Way to go! :boogie :boogie


----------



## SilentWitness (Dec 27, 2009)

Good news and good luck.


----------



## strawberryjulius (Jun 28, 2009)

*Thursday 6th May 2010

*I went to dinner for my birthday with my parents, my sister and her boyfriend and my boyfriend. This was his first time meeting them and I think I was more nervous than he was haha. I think it went alright. I couldn't get myself to order my meal which was pretty embarrassing but..oh well. o.0 The restaurant wasn't too busy so I felt pretty relaxed sitting there and eating. I think it went a lot better than most of my restaurant attempts. :b


----------



## Dub16 (Feb 28, 2010)

^^ Sounds good! Keep it going mate!


----------



## strawberryjulius (Jun 28, 2009)

I forgot to post hawwwwwwwt photos.



And yes, my eyes were red in every photo because of my evil feminist heart.


----------



## mind_games (Nov 30, 2008)

Wow! You look spectacular! :mushy I thought your b'day was on the 9th, but in case I missed it happy birthday! And great to hear there is progress on the Clink front. :yes

<And try as hard as he might, poor little mg couldn't get to zoom in on Berry's photo. Again.> :b


----------



## strawberryjulius (Jun 28, 2009)

You missed it, tsk tsk. I wouldn't expect any less from a sibling though. :b

*Saturday 8th May 2010

*I went over my sister's house with my parents for lunch today, her boyfriend's parents were there also. I felt comfortable and had no anxiety but I didn't make any conversation.


----------



## RyanJ (Mar 31, 2009)

strawberryjulius said:


> And yes, my eyes were red in every photo because of my evil feminist heart.


:teeth

Nice pic berry!


----------



## strawberryjulius (Jun 28, 2009)

*Sunday 9th May 2010

*I'm going to start off today's entry with a story about Moe because I know he's what you all REALLY want to hear about. :b He jumped off my bed this morning and went downstairs to be let out. I assumed he'd meow and mum would let him out but that didn't happen. So instead, Moe comes back upstairs to my room, jumps up halfway onto my bed and meows at me. I got up a let him outside and he just went out and sat in the sun. Did he run to the garden to go toilet no? Did it seem like he was totally busting to go? Yes.

Is he so adorable that I have to forgive him? Duh.



It was mother's day today and I made cake for my mum. It actually turned out pretty good. We had to rush the icing though since we were going over my Nonna's place. The cake was still warm so the icing melted off a bit.



I did alright today at my Nonna's. I said thank you when she gave me my card but I'm not sure if she actually heard me. How could you find difficulty talking to my Nonna, you ask. Well, I could write about it if people would like to know. It's not one of those things I go around telling everyone unless they really want to know. I also have quite a few things to do tonight so I don't have much time to explain.


----------



## strawberryjulius (Jun 28, 2009)

*Monday 10th May 2010

*I feel like I'm going backwards sometimes and that everything is completely hopeless.

- Directive 1
Translate this sentence from the forum thread into Spanish: "It was mother's day today and I made cake for my mum."

- Material provided
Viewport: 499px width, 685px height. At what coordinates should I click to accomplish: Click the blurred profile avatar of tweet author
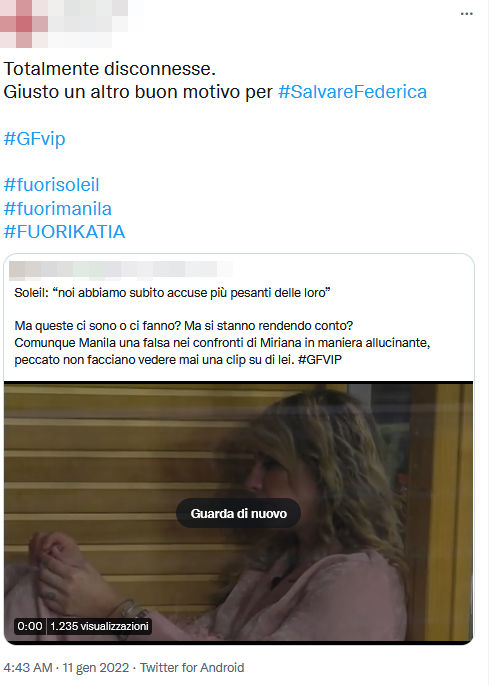pos(24,23)
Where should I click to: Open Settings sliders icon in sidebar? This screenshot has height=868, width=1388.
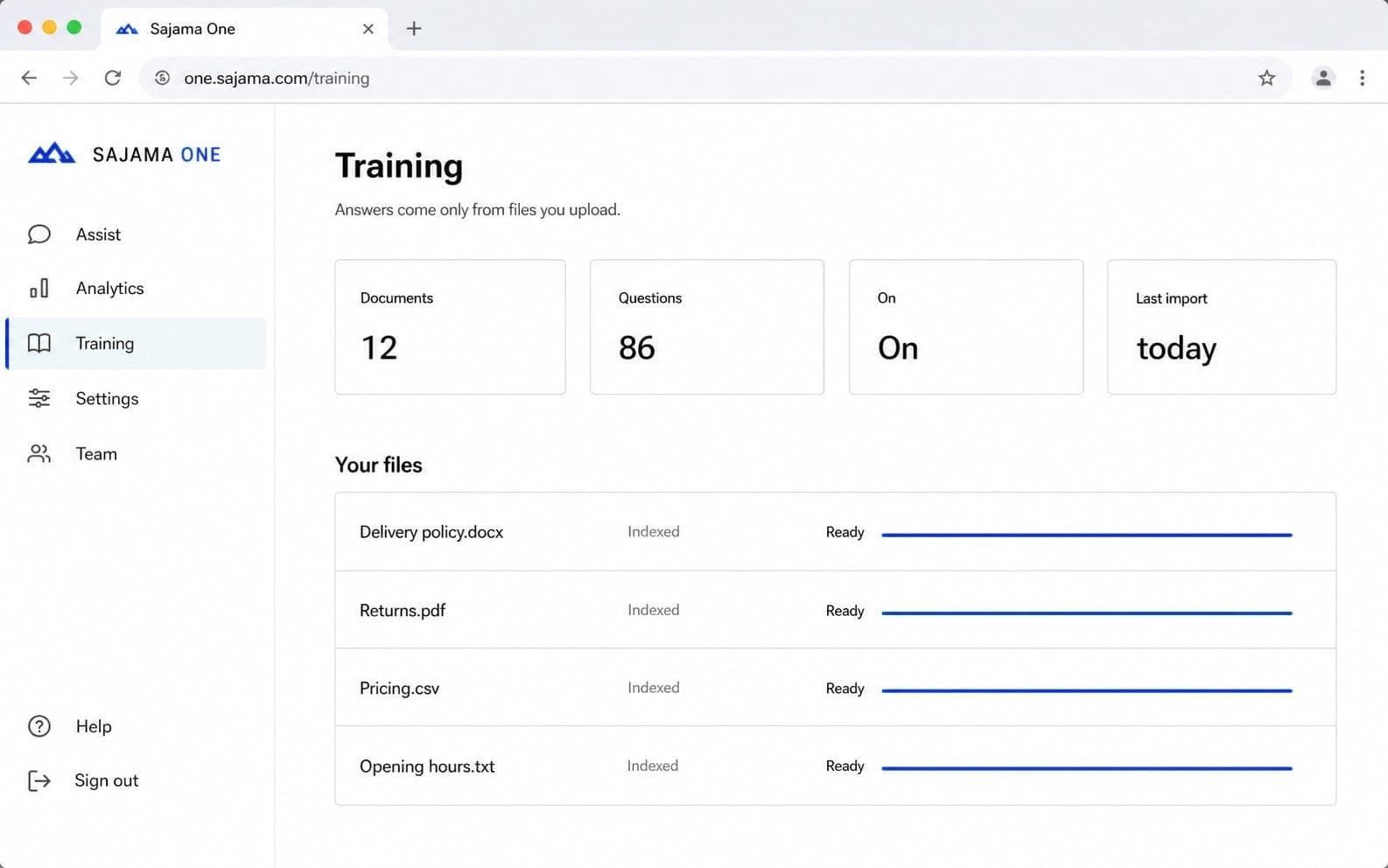click(39, 398)
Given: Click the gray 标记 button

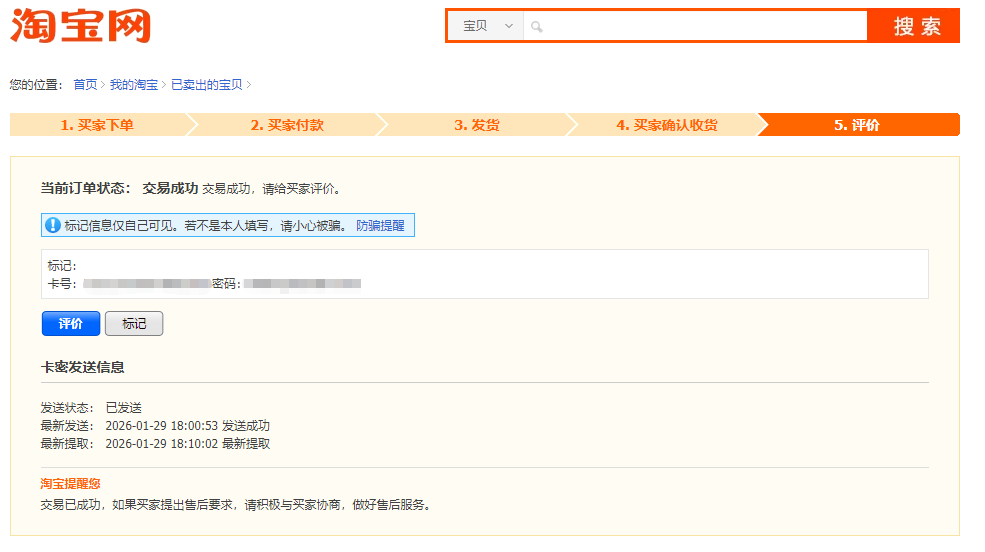Looking at the screenshot, I should pyautogui.click(x=134, y=324).

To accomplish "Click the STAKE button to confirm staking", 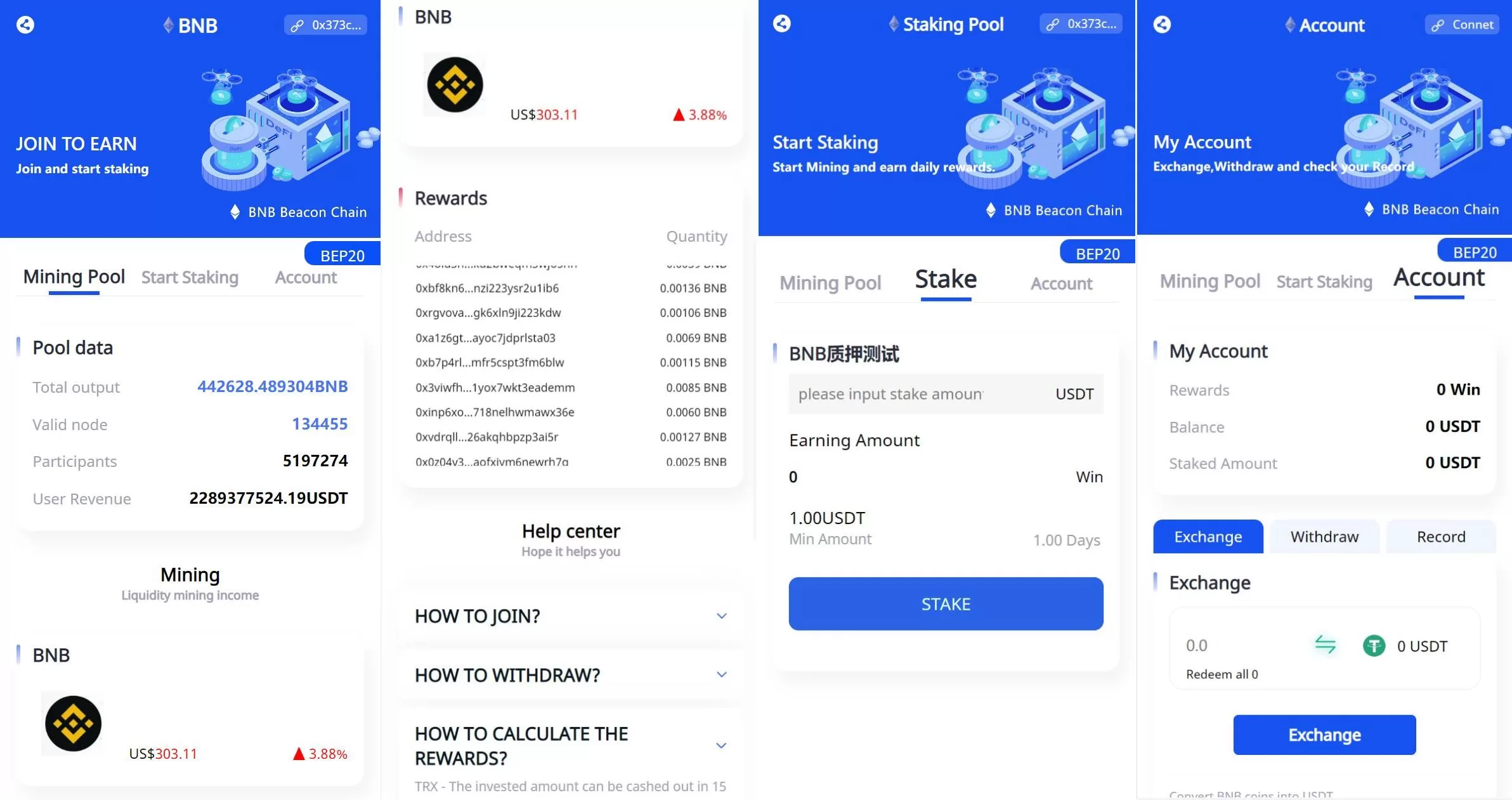I will point(946,603).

- Directive 2
Switch "sidebar" to "side panel" in the records, starting with the first line and going on through the line with "click(39, 398)". Give those lines again with everything else unchanged and the pictures left out.

- Final answer 1
Hoy era el Día de la Madre e hice un pastel para mi mamá.

- Final answer 2
Viewport: 499px width, 685px height. At what coordinates should I click to accomplish: Click the blurred profile avatar of tweet author
pos(24,23)
Where should I click to: Open Settings sliders icon in side panel? This screenshot has height=868, width=1388.
click(39, 398)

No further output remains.